Peter: The best lie, the one that's easiest to remember with consistency, is the one that's based on the truth. Whenever I would do this, I would base it on my own last name. Bishop. So Peter King. Peter Knight.

  • Those Wacky Nazis: "The Bishop Revival".
  • Time Travel: "White Tulip" and the final moments of "The Last Sam Weiss".
    • The Observers are able to move through and outside of time. For a long time, their abilities, origins, and motives are a total mystery. They are eventually revealed to be a scientific observation team of posthumans from one possible future. Why? As of "Letters in Transit", it's revealed that future earth has been destroyed, and they're looking to the past to find a better one.
  • Timey-Wimey Ball: "White Tulip", again.
  • Title Drop: By Walter in "The Day We Died".
  • Title In: Played with.
    • Titles are presented as big, 3D letters hovering in the air during establishing shots.
    • One establishing shot of a location in Iraq had the letters more or less aligned with the city's grid as US choppers flew over it. Then the angle changed so the camera was on the ground, and the letters are actually reversed, with the choppers in the air on the other side.
    • Other times, they are reflected in nearby bodies of water.
    • Raindrops have been seen splattering on contact with them.
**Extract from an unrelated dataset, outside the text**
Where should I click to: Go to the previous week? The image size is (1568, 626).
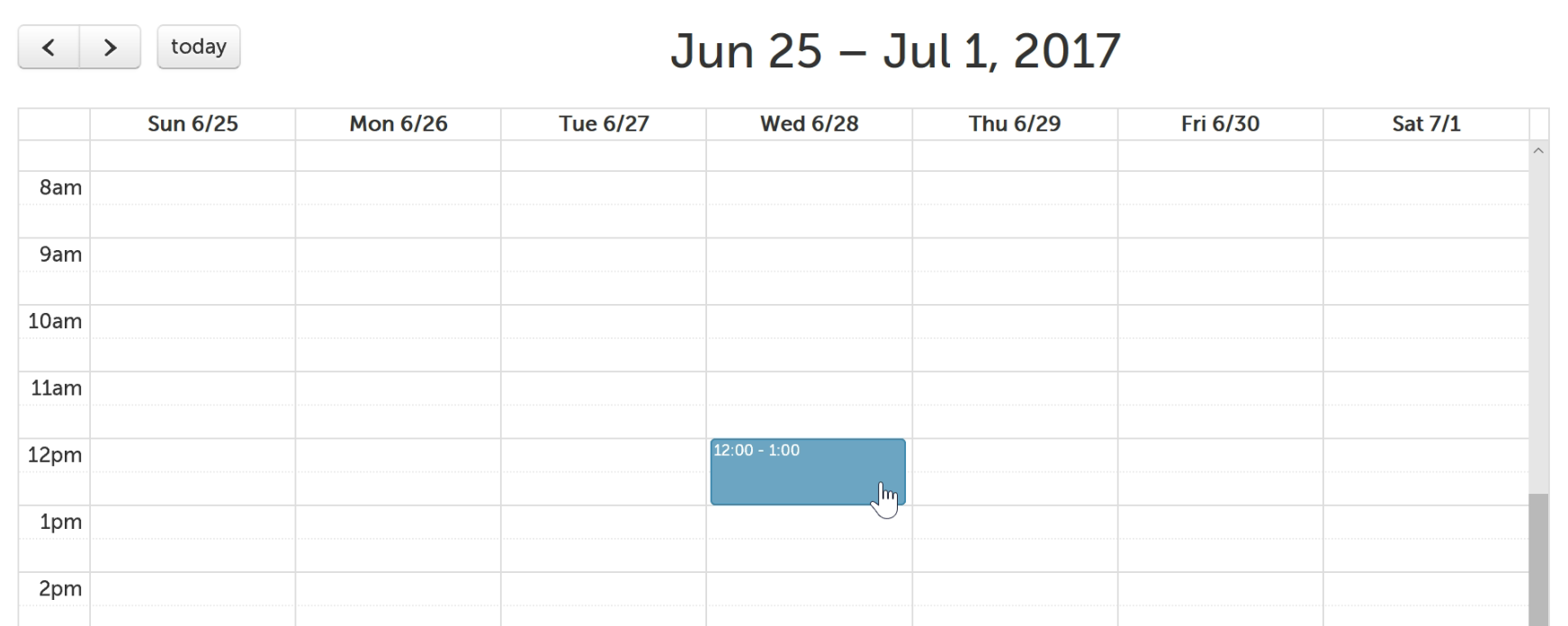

    • They cast shadows on occaision.
    • When they title in action that occur in the '80s, they turn into the stereotypical old fashioned computer font.
    • When titles are shown for the alternate universe Fringe team, they're the normal plain-text-on-screen style.
    • In another episode, the big floating letters that spelled "Manhatan" with only one "T" were a clue that a scene was, as later revealed, set in the Alternate Universe.
  • Tonight Someone Dies: "The Day We Died". The producers hinted on that and also announced that they will introduce a rookie FBI agent. The promo for the episode featured a coffin. And it's also named "The Day We Died". In the middle of the episode, Olivia got shot by Walternate, but that's okay, because it was in the Bad Future. What really counts is that Peter apparently got entirely erased from reality and only the Observers know that he existed at all. The rookie FBI agent turns out to be Future!Ella.
  • Town with a Dark Secret: Pretty much the entire plot of "Johari Window".
  • Tranquil Fury: David Robert Jones threatens Peter in an attempt to activate Olivia's abilities. She disapproves. Violently.
  • Transhuman: Many examples, including the Cortexiphan kids, subjects of other experiments in human augmentation, and the Observers.
  • Traveling At the Speed of Plot: The team can navigate the Boston-New York-Washington megapolis in a matter of moments.
    • In "The Consultant", Colonel Broyles gets his "Show Me" card scanned at Liberty Island. After they get an alert about this, Bolivia and Agent Lee make it from Fringe HQ in Manhatan to Liberty Island in the time it takes Broyles to walk down the hallway.
  • Triumphant Reprise:
    • "Funeral Pyre Straits" is played in Season 3 during the Bad Future when Olivia is killed by Walternate. It's basically the worst case scenario. A louder, triumphant version is played in Season 4 when Olivia saves Peter in a particularly creative way.
    • Fauxlivia's theme was played as a dark string piece when Fauxlivia was up to no good and as a sad piano piece when Lincoln Lee died. More upbeat versions are also played when Henry is born in "Bloodline" and when Olivia and Fauxlivia part on good terms in "Worlds Apart".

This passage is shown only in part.